A natureza destes acordos foi imediatamente compreendida pela diplomacia russa, que em março do ano passado acolheu uma delegação do Movimento de Resistência Islâmica em Moscou, não só para restabelecer as relações entre este e a Síria baathista, que se tinham deteriorado após 2012, mas também para apoiar a causa dos “dois Estados” contra a anexação sionista de uma grande parte da Cisjordânia prevista pelo plano trumpista[6]. Para ser justo, muito provavelmente, Moscou logo percebeu que o verdadeiro objetivo dos “Acordos de Abraão” (aos quais se acrescenta o ativismo da OTAN na Europa Oriental) é construir uma fissura entre o espaço mediterrânico e a Europa Ocidental e o resto do continente eurasiático.
A aproximação entre o Hamas e a Síria merece alguma atenção, especialmente à luz do fato de que a Turquia de Erdogan, com um impulso de propaganda, se apresenta como o protetor de Al-Quds e, mais geralmente, da Palestina (um papel ao qual as Monarquias do Golfo, terrivelmente comprometidas com o sionismo, já não podem aspirar).
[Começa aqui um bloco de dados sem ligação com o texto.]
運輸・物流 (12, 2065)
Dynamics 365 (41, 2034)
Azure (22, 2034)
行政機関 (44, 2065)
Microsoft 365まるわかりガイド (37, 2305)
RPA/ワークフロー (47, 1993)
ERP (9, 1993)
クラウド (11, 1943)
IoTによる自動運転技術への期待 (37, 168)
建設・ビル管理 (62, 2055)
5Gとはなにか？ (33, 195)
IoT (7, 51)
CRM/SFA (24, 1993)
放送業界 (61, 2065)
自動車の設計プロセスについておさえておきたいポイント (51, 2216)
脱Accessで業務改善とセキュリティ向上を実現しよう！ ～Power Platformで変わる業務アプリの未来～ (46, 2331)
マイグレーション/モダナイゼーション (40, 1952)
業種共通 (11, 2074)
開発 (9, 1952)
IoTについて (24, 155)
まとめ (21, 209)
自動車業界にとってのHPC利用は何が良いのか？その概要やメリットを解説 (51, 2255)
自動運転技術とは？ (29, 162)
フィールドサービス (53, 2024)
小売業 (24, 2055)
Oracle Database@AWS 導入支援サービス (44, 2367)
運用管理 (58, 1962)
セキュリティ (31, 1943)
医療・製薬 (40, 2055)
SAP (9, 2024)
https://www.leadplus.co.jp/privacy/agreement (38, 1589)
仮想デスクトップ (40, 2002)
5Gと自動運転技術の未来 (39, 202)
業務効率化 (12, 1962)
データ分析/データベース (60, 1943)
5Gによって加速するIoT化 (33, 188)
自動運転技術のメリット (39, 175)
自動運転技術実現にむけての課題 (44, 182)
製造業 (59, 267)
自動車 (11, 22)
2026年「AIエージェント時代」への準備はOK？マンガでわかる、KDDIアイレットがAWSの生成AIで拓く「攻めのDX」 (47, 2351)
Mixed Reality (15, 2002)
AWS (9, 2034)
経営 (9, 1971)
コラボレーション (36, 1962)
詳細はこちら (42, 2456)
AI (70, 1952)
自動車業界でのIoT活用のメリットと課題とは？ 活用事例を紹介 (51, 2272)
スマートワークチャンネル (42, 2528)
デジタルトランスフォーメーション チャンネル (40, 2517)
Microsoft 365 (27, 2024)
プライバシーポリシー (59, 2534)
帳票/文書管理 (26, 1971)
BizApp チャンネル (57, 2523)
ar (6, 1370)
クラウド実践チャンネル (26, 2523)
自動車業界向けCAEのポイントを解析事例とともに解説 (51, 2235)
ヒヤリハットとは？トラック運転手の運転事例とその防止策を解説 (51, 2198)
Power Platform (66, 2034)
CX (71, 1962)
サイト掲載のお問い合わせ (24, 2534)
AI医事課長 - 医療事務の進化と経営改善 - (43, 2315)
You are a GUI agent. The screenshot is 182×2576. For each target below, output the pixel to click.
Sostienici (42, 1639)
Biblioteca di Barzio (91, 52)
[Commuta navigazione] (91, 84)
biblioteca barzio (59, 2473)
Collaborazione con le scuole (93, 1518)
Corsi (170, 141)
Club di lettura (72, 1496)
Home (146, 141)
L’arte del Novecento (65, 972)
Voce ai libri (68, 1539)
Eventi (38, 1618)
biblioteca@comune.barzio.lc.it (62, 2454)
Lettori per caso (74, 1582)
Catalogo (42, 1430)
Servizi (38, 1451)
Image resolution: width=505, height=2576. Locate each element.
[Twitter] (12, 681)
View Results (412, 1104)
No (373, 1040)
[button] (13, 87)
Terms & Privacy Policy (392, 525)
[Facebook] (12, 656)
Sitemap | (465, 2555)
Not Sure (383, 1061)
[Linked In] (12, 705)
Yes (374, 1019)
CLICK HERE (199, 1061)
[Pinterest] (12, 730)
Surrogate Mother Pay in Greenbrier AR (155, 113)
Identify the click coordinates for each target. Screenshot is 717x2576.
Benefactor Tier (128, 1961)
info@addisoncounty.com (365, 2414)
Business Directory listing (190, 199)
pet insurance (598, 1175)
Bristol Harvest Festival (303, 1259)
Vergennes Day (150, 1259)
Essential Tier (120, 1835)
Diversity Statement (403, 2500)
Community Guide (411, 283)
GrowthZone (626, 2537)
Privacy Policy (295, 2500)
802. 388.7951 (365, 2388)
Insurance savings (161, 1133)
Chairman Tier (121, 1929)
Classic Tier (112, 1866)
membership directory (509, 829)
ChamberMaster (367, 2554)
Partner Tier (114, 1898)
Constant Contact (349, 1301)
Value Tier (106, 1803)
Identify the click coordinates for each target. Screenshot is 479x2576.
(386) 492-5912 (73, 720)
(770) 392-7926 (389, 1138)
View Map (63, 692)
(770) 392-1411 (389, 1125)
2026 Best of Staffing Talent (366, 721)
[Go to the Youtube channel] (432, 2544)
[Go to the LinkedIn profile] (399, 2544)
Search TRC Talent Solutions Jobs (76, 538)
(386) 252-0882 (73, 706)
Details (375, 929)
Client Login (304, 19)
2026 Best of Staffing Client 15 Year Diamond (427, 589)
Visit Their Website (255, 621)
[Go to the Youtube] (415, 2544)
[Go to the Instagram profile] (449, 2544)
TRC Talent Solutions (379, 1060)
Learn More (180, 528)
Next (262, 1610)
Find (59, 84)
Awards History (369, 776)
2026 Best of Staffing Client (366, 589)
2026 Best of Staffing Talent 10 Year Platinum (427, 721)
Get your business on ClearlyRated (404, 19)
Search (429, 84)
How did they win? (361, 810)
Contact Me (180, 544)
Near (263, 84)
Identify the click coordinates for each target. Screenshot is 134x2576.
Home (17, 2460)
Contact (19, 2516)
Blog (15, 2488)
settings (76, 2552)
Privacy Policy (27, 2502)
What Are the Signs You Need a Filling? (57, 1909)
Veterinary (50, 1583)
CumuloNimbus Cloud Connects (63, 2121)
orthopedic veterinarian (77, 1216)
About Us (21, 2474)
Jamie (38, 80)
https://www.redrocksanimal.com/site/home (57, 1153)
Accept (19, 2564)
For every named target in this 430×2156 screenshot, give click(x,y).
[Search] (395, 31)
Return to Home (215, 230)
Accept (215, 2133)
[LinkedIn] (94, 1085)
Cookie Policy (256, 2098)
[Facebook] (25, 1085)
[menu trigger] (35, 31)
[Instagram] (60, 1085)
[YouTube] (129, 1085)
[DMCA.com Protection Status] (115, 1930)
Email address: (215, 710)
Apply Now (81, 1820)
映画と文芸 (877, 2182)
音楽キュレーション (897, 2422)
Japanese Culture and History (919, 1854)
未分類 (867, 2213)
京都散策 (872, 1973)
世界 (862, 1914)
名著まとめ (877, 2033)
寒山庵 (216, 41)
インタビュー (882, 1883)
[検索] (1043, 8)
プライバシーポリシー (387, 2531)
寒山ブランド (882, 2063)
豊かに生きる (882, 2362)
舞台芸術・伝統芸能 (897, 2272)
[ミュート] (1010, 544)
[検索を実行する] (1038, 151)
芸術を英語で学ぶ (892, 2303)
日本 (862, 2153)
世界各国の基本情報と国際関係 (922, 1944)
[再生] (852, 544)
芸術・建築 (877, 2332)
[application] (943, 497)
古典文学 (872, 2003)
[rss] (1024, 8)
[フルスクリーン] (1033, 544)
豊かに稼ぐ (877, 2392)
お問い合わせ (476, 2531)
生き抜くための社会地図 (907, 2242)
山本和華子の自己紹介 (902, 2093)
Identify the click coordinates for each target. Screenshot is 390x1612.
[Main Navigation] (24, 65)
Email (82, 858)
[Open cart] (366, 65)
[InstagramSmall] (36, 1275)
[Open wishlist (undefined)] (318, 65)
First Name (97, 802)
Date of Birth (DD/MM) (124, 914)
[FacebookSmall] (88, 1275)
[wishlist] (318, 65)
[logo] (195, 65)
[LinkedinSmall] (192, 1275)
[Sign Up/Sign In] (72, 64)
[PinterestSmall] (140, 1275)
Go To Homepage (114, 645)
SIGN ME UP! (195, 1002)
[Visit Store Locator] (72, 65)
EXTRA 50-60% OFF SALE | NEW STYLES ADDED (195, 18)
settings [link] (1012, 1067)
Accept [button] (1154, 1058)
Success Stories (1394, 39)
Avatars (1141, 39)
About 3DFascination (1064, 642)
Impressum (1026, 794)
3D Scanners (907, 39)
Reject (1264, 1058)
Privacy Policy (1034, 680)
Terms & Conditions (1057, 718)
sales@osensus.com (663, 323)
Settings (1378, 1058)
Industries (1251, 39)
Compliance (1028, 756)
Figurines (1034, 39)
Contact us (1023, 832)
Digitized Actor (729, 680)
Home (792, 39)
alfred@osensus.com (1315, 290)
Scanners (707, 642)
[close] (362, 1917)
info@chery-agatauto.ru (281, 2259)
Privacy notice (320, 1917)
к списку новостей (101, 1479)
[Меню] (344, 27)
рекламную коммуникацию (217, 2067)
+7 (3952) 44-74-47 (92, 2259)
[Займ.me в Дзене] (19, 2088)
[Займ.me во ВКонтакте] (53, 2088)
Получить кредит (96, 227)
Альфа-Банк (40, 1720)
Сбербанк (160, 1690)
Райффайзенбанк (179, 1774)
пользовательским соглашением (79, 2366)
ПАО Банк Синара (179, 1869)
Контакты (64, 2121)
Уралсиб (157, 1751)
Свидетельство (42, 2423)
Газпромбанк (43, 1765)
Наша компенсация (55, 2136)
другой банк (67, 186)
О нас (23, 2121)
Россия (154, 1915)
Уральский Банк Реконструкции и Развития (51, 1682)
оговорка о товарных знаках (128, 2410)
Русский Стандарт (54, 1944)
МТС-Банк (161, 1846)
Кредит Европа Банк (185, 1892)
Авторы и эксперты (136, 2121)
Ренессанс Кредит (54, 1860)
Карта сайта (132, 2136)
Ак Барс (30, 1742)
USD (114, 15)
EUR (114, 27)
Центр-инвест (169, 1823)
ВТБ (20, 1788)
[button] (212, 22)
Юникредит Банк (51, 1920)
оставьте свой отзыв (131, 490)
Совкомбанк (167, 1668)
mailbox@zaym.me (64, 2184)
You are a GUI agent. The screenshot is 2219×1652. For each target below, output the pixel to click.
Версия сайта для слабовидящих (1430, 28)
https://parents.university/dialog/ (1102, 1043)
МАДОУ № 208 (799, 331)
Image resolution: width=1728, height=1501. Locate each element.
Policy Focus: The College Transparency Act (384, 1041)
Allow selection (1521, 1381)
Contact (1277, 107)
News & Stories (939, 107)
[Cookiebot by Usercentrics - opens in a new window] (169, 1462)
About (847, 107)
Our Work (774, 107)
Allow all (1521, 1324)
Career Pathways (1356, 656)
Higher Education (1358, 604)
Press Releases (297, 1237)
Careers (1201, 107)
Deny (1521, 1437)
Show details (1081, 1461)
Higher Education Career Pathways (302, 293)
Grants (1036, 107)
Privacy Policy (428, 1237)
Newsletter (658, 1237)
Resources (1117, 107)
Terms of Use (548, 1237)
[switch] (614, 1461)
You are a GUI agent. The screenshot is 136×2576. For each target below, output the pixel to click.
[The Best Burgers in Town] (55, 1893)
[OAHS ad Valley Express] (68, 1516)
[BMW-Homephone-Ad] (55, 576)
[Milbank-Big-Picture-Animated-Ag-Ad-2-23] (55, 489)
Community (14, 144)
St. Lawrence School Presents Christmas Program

Observando as manifestações de apoio à causa palestiniana realizadas em Istambul e nas principais cidades turcas, não se pôde deixar de notar a justaposição das bandeiras palestinianas e das dos chamados “rebeldes” sírios: um fato, este, que levanta algumas dúvidas sobre a genuinidade do apoio turco à Palestina. De fato, parece que o “Ocidente” está mais inclinado a ver a Turquia (um membro da OTAN) no papel de patrono da causa palestiniana, em vez de deixar que a República Islâmica do Irã assuma esse papel.
Num artigo publicado no sítio informático da “Eurasia” em Setembro de 2020, intitulado O Declínio dos EUA e o Eixo Islâmico-Confuciano, o escritor tinha sublinhado as preocupações que os encontros em Beirute entre as lideranças do Hamas e do Hezbollah tinham gerado no quartel-general das forças de defesa sionistas. A tese defendida nessa ocasião era que uma cooperação mais forte entre os ramos libanês e palestino da Resistência teria sido capaz de aumentar as capacidades militares e estratégicas desta última (muito limitada e reduzida em vários anos em que a estratégia divisionista sionista havia prosperado no conflito sírio).
Nestes dias podemos ver os primeiros resultados desta cooperação, devido ao esforço (empreendido principalmente pelas Forças Quds da Guarda Revolucionária Iraniana) para levar as capacidades militares da Resistência Palestina a um nível igual ao do Hezbollah e, sobretudo, do Ansarullah no Iêmen. De fato, a Faixa de Gaza partilha com o Iêmen Livre o destino de estar sitiado. Consequentemente, a única solução plausível continua a ser a de um apoio direto limitado (por razões óbvias) e de um apoio indireto substancial através da transferência de informação para a construção de tecnologia militar no local.